A afirmação de Seralini vai em sintonia com as denúncias de centenas de organizações sociais, urbanas e rurais e de movimentos internacionais como a Via Campesina (grupo internacional de agricultores, índios, sem terra e trabalhadores agrícolas), que exigem alimentos sadios.



• A reportagem é de Darío Aranda, publicada no jornal Página/12, 21-06-2009. A tradução é de Moisés Sbardelotto




Pesquisador argentino que comprovou efeitos nocivos do glifosato é perseguido



Há duas semanas, o professor de embriologia Andrés Carrasco denunciou no jornal Página/12 os efeitos devastadores do composto herbicida glifosato sobre os embriões humanos (ver ). Esperava uma reação, "mas não tão violenta": foi ameaçado, armaram uma campanha de desprestígio contra ele e até afirmaram que suas investigações não existiam.



Em entrevista publicada no jornal Página/12 em 03/05/09, Carrasco contesta e renova suas acusações contra as multinacionais da agroquímica.



Veja aqui alguns trechos:



(...)



“Você esperava uma reação como a que ocorreu?



Não. Foi uma reação violenta, desmedida e suja. Sobretudo porque não descobri nada novo, só confirmei algo a que outros haviam chegado por outros caminhos. Por isso, não entendo porque tanta agitação das empresas. É preciso lembrar que a origem do trabalho remonta a contatos com comunidades vítimas do uso de agrotóxicos. Elas são a prova mais irrefutável do que eu investiguei com um sistema e modelo experimental com o trabalho de 30 anos, e com o qual eu confirmei que o glifosato é devastador em embriões anfíbios. Mesmo em doses muito abaixo das usadas na agricultura, ocasiona diversas e numerosas deformações.



Por que a difusão se transforma em um problema?

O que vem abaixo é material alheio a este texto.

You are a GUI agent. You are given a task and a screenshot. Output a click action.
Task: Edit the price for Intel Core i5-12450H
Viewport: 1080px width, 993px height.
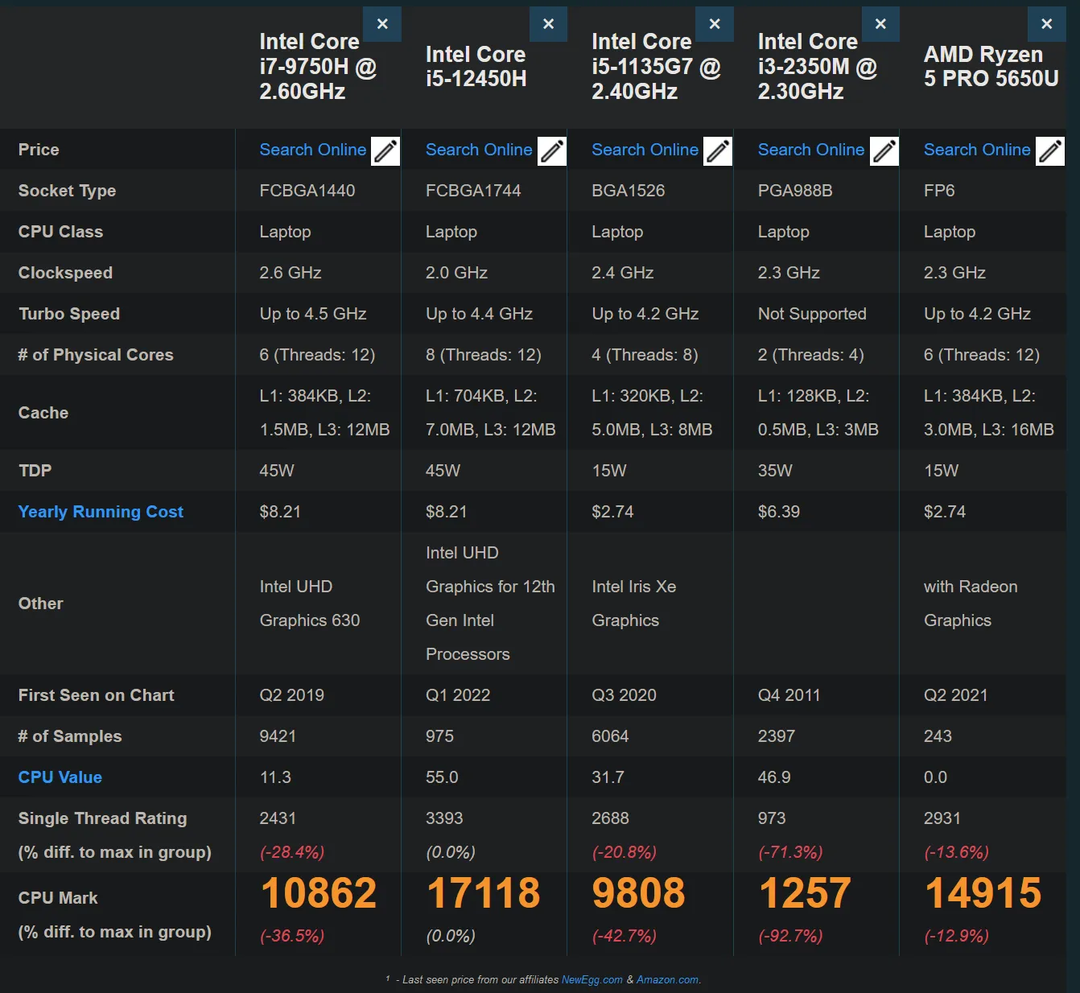tap(551, 152)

Porque não há canais institucionais confiáveis que possam receptar pesquisas desse tipo, com poderosos interesses contrários. Então, a decisão pessoal foi torná-la pública, já que não existe razão de Estado, nem interesses econômicos das corporações que justifiquem o silêncio quando se trata da saúde pública. É preciso deixar claro: quando se tem um dado que só interessa a um círculo pequeno, podemos guardá-lo até que o tenhamos ajustado até o menor detalhe e canalizá-lo pelos meios para esse pequeno círculo. Mas quando demonstramos fatos que podem ter impacto na saúde pública, é obrigação dar-lhe uma difusão urgente e massiva.”



(...)



“Por que o setor científico não estuda?



Porque não é em todo o mundo que há essa enorme quantidade de hectares com soja como ocorre na Argentina. Há quase 18 milhões de hectares. Do ponto de vista ecotoxicológico, o que acontece na Argentina é quase um experimento em massa.”



(...)



Leia a íntegra da entrevista em:

http://tinyurl.com/adrescarrasco



N.E.: Já relatamos diversos exemplos de pesquisadores que foram execrados no meio acadêmico após divulgarem resultados de pesquisas comprovando efeitos nocivos de plantas transgênicas à saúde e ao meio ambiente. Um dos mais famosos é o do pesquisador Ignacio Chapela, da Universidade de Berkeley, na Califórnia (EUA), que em 2001 descobriu que o pólen do milho transgênico havia contaminado variedades crioulas de milho no México, centro de origem da cultura, apesar de o cultivo de milho transgênico nunca ter sido autorizado no país. Outro caso notório é o do pesquisador Arpad Pusztai, do Instituto Rowett, um dos mais renomados da Grã-Bretanha, que foi punido e demitido em 1998 após divulgar resultados negativos sobre alimentos transgênicos.



Estes e outros casos do gênero são mostrados em detalhes no filme “O Mundo Segundo a Monsanto”, da jornalista francesa Marie-Monique Robin (http://stopogm.net/?q=node/548).



3. Monsanto doa laboratório a faculdade argentina



A Monsanto, multinacional da soja transgênica e dos agrotóxicos, doou um laboratório e mais um equipamento, somando cerca de 300 mil dólares, à faculdade de Ciências Agrárias de Zavalla, na Argentina, onde todo ano se formam centenas de engenheiros agrônomos.